» Given problem 1
In the Hand-in-Hand insurance text, what premium was Charles Turner charged for his 1779 policy?
» Given problem 2
Please continue the Hand-in-Hand insurance text after its last sentence.

— Start of Text block —

In 1696, the Amicable Contributors for Insuring from Loss by Fire emerged as the fourth fire insurance company in London. (By the turn of the century, there would only be three). It was the first to be based on the principle of mutual association, and would eventually become the oldest insurance company in the world. Within ten years of its founding, "the Amicable" would shed its (wordy) title and adopt the name-image of its fire-mark: Hand-in-Hand. Here, in 1779, under precisely this sign—illustrating the attraction of mutual benefit as an almost-magnetic force—Mr. Charles Turner was granted this policy for a 10 shilling premium, guaranteeing his brick building in Holborn for a value of 500 pounds.

— End of Text block —
— Start of Data rows —

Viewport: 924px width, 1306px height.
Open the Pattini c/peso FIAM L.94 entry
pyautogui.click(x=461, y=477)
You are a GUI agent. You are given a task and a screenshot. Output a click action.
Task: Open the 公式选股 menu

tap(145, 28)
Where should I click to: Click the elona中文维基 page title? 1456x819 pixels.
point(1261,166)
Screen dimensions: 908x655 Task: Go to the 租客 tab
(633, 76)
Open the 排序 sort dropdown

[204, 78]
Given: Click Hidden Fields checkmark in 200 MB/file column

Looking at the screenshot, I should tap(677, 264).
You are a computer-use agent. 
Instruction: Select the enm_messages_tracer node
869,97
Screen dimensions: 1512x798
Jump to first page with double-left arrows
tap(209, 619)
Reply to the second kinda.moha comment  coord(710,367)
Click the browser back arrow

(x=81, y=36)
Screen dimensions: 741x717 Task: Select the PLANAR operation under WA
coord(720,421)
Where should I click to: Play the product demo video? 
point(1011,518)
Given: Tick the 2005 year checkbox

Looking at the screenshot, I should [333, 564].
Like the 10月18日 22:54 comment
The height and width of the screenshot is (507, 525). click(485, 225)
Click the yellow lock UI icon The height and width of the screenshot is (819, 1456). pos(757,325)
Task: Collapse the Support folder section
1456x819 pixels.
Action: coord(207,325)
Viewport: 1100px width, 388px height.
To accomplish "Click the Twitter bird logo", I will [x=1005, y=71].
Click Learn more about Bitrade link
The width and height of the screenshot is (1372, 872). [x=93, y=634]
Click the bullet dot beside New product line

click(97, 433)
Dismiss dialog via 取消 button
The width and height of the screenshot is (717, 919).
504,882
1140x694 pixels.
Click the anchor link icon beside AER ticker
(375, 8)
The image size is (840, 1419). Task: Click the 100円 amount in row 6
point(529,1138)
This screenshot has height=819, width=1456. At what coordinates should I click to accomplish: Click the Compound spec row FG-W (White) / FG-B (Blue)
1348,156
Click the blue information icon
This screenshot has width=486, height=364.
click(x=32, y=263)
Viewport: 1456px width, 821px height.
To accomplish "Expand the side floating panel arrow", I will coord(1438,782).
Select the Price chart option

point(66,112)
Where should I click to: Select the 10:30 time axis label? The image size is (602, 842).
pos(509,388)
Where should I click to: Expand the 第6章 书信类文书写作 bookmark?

— End of Data rows —

» Task result 1
10 shillings

» Task result 2
Phoenix Fire-Company of London The rates and conditions of insurance of the Phoenix Fire-Office. London, 1782. 1500 USD
Single sheet prospectus. Broadsheet (49 x 30 cm.), with recto printed as bifolium; verso illustrated with engraved Phoenix vignette to top. Well-preserved, save for some minor stress from previous folding.
The Phoenix Fire-Office would distinguish itself from the gaggle of eighteenth century Companies by pioneering the market for overseas risk. In its first five years, Phoenix had already secured policies in Newfoundland, Nova Scotia, South Carolina, and Turkey, with the first stable Canadian branch set-up in Montreal in 1804. Present here is the Company's inaugural prospectus, from 1782, in which aesthetics holds sway, with potential clients assured that engineers and fire-men were to be identified by their "uniforms of crimson cloth, with silver badges; the emblem, a Phoenix rising from the flames, which is also the Office-Mark." A scarce historical document. This copy of the prospectus is for the "Home" market; the only other copy discovered in OCLC and COPAC (at Yale) describes a "Country" variant.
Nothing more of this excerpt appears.